The Last Thing He Wanted boasts big ideas that never quite gel and a complicated plot that can be challenging to navigate. But that's not what makes it such a frustrating watch.
The bigger issue is that every single scene feels like it's been taken out of context — only it turns out that seeing the entire context doesn't actually help. It's as if an entire season of television had been whittled down to under two hours, or as if someone had taken a book and ripped out chapters at random. It is, in short, completely incoherent.
Directed by Dee Rees from a book by Joan Didion, The Last Thing He Wanted centers on a hard-nosed journalist, Elena (Anne Hathaway), who gets pulled into a dangerous game of international intrigue via an arms deal involving her father (Willem Dafoe). That's the simple version of the story. The long version... honestly I couldn't tell you.
In the end, the biggest question we're left with is how much richer this story might have been if it had had room to breathe.
The film starts out confusing, dropping us into 1982 El Salvador as Elena reports on the civil war. Elena reflects on the country's situation and her own in a voiceover that has presumably been lifted from Didion's novel. But the words don't translate well onscreen, and only serve to distract from our efforts to understand what the hell is going on.
From there, we jump to Elena in 1984. She's frustrated by her paper's decision to axe her coverage of Central America and aggravated by her ambivalent relationship with her father. There's also mention of a battle with breast cancer, the recent death of her mother, and a shaky co-parenting setup with her ex-husband. Other characters dip in and out as well, including a government spook played by Ben Affleck, and many of them drop names that you're supposed to note for when they become important later.
Like Elena herself, The Last Thing He Wanted is an ambitious overachiever. Rees is apparently interested in issues of journalistic integrity and government corruption and American imperialism, in the difficult dynamic between angry daughters and disappointing dads, and between well-meaning mothers and skeptical daughters, in Elena's own journey of soul-searching to figure out what really matters to her and why.

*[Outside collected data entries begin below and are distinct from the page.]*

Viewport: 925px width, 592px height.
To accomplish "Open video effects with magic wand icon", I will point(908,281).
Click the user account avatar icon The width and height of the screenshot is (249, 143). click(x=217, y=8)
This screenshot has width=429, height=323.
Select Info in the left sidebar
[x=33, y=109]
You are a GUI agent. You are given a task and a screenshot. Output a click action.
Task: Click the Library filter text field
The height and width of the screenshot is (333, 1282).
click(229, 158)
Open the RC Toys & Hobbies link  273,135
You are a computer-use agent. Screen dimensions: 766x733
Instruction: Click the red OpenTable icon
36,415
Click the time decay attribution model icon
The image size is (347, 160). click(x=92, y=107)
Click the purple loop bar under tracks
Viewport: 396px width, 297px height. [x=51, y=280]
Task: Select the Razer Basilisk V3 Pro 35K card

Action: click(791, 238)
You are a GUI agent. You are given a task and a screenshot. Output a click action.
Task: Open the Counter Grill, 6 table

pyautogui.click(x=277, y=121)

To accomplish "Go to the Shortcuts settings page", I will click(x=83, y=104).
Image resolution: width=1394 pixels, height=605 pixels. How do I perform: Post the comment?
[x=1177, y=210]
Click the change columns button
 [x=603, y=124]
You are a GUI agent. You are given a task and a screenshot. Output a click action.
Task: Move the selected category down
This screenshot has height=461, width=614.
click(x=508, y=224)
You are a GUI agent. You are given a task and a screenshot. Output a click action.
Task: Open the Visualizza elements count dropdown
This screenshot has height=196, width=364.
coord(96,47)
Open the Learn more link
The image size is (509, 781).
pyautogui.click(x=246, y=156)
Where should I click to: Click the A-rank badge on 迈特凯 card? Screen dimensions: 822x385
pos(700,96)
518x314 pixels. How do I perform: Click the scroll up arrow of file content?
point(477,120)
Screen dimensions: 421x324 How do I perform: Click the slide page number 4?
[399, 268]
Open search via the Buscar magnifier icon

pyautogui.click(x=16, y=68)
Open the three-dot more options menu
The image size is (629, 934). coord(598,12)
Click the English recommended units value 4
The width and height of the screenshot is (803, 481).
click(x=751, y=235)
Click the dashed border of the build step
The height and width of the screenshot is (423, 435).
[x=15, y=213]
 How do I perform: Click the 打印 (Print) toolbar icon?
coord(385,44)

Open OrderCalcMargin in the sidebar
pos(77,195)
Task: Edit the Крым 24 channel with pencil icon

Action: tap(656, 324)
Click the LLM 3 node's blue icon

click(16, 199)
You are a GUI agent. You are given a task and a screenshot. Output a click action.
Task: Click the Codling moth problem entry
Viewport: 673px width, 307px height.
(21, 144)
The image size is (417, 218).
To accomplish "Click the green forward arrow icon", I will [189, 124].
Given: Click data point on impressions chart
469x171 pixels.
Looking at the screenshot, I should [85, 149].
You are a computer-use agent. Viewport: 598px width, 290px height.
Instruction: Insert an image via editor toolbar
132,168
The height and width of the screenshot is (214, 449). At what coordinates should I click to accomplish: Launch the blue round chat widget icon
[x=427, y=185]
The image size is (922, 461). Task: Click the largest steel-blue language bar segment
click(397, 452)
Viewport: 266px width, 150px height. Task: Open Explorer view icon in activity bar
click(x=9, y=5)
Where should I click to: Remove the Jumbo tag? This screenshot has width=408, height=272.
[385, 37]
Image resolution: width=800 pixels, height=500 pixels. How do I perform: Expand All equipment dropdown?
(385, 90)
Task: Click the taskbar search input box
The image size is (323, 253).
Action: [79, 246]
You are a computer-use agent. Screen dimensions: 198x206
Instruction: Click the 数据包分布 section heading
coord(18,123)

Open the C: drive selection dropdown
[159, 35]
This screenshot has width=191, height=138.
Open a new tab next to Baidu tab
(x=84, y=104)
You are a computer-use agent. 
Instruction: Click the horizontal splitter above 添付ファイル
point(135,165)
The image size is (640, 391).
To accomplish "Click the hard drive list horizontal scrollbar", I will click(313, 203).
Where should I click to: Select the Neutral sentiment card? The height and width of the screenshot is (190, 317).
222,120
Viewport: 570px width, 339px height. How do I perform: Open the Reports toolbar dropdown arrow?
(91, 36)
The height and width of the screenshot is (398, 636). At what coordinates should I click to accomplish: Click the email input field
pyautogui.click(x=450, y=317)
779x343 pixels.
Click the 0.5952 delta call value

And she and her team work hard to bring them all together. Hathaway frowns at clues so hard she seems in danger of spraining a muscle, and Rosie Perez does her best to breathe urgency into a supporting role as Elena's colleague and confidant. (Affleck, on the other hand, looks like he's sleepwalking.) The script, by Rees and Marco Villalobos, tries earnestly to dole out plot twists at a brisk pace, and explain what needs explaining via exposition dump or flashback.
But even the thrilling twists feel tedious in a story this difficult to follow. Dramatic music cues and horrified facial expressions signal shocking reveals, but good luck figuring out what exactly the reveals are and why they're supposed to be shocking. Hathaway and Affleck might be miscast, or perhaps it's just impossible to parse what they're trying to accomplish in character arcs this muddled.
In the end, the biggest question this film leaves us with is not who's profiting from American-made wars or why, as Elena keeps asking, but how much richer this story might have been if it had had room to breathe.
With its layered themes, intricate storylines, and intriguing supporting characters, The Last Thing He Wanted has a lot of the makings of a great TV drama, delivered patiently over six or ten or eighteen episodes. Heck, even a three-hour movie might have allowed for more connective tissue tying the plot points together. At 115 minutes, though, it's a waste of 115 minutes.